____ DATASET RECORDS
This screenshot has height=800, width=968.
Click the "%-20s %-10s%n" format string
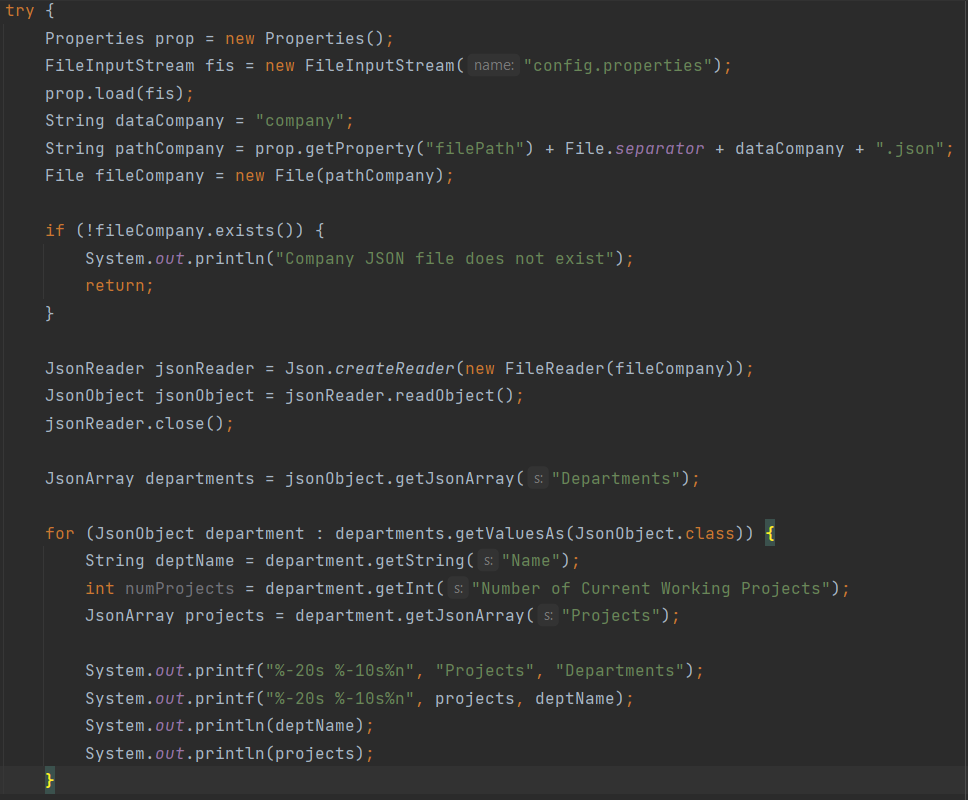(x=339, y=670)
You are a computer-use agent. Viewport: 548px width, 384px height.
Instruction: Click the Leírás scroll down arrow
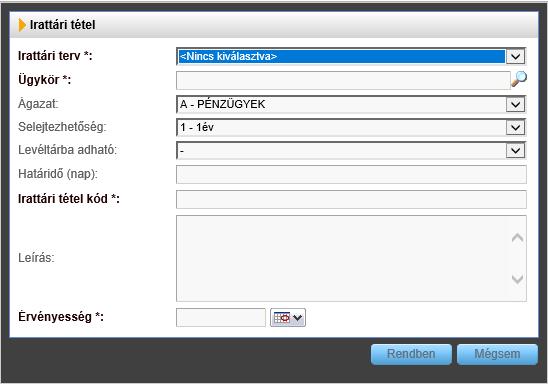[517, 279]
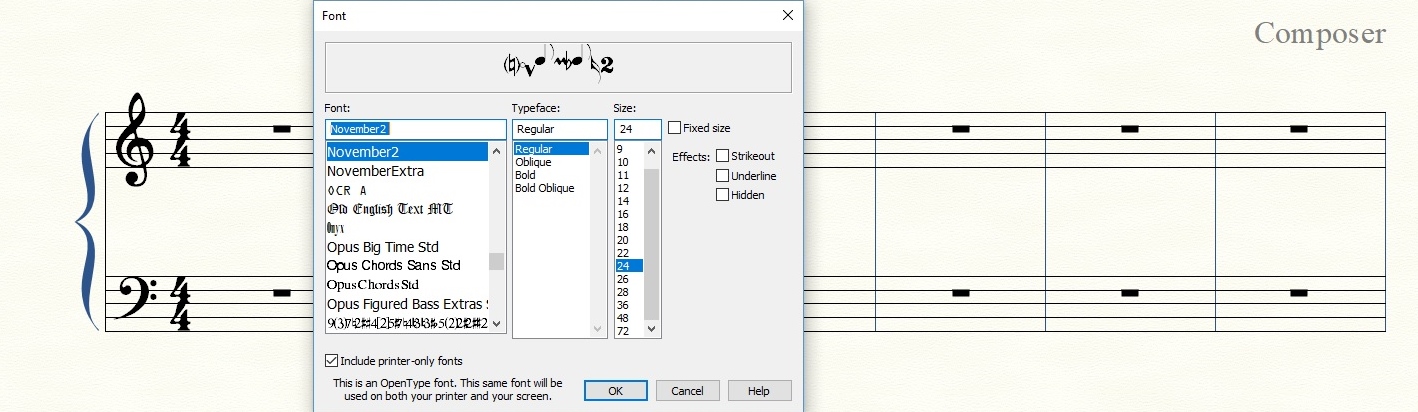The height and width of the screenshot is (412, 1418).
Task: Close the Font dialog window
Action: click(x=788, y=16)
________
■ HOW TO COMPLETE THIS TASK:
In your copy, reproduce the data above exactly and skip every picture.

■ RESULT OF THE TASK:
This screenshot has height=800, width=968.
Click the "%-20s %-10s%n" format string
(x=339, y=670)
You are a computer-use agent. Viewport: 548px width, 384px height.
Instruction: Click the Leírás scroll down arrow
[517, 279]
The height and width of the screenshot is (412, 1418).
Task: Close the Font dialog window
Action: click(x=788, y=16)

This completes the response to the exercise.